Mark Lavengood of Lindsay Lou and the Flatbellys stopped by the shop this week and brought his Mule square neck with him.
It’s always great to have people come to the shop and be able to hear how they play their guitars. Typically people will think of steel resonators as Blues machines, which they’re great for, but we’ve been surprised by the amount of players outside the Blues genre picking up a Mule and doing some really cool things with their music.
Dan Auerbach of @theblackkeys Mule. My first concert was a Black Keys show in Virginia with my friend Smithers. We both worked at Huss and Dalton guitars at the time, and drove up to Washington DC for the show at the 930 club. Ten years ago they were popular, but had not sold out a 900 person venue. We got in and I got a phone call that my van had been stolen. The cop came to the venue lights blazing, and we walked back last the line and directly into the back of a police cruiser. It was kind of fun seeing the looks on their faces.
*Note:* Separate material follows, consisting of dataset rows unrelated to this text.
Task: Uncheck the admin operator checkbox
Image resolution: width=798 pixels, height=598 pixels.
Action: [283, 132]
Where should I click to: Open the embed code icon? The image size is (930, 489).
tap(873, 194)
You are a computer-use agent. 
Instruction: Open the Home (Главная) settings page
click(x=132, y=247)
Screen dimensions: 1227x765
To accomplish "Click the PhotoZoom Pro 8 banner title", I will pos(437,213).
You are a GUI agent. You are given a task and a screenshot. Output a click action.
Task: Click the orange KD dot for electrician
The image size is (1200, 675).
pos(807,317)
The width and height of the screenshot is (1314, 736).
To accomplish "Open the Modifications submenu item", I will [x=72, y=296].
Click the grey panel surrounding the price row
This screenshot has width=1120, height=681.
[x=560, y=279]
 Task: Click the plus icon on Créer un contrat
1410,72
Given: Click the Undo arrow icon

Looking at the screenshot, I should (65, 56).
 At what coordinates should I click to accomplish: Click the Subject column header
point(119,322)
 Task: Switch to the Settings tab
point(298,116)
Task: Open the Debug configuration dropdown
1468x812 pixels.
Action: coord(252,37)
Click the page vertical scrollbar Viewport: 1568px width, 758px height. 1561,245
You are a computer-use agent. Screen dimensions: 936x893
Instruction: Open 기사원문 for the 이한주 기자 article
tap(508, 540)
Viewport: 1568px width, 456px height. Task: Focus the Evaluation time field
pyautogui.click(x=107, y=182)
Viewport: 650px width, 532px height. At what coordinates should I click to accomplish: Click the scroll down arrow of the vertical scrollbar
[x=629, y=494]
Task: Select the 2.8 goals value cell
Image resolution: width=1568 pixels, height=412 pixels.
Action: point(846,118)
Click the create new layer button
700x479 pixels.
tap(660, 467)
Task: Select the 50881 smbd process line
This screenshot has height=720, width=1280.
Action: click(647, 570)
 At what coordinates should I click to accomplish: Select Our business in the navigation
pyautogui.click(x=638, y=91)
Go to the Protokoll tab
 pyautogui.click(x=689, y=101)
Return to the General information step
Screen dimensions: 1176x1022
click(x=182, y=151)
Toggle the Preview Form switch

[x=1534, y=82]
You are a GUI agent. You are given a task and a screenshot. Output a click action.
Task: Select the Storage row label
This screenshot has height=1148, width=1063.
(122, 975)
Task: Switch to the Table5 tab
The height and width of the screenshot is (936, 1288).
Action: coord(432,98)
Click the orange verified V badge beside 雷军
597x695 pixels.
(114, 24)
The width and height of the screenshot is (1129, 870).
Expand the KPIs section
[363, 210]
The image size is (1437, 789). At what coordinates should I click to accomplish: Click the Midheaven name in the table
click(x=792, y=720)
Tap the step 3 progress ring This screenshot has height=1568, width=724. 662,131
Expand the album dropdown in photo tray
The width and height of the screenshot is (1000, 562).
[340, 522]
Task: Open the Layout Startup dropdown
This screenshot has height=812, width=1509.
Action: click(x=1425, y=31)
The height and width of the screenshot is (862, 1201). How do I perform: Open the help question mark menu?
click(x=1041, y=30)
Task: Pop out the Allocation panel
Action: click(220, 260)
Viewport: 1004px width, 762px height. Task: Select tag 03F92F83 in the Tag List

We went to get the vehicle, which was in the middle of the road running. There was a car chase. With a mini van. They knocked the ignition out with a brick so it was still running. We took the van back to the venue, used the flat head screwdriver the thieves left behind to turn it off. Went in and got our faces melted. Now Dan owns a Mule and Smithers works here at Mule. Beautiful circle.
Mule tattoo #2. First one belongs to Dave Hick, this second one belongs to @vietnambarrie (check him out on Instagram).
To have someone who doesn’t even own one of your guitars tattoo one of your guitars onto their person – tattoos are, like, forever – is one of the craziest/most awesome things ever.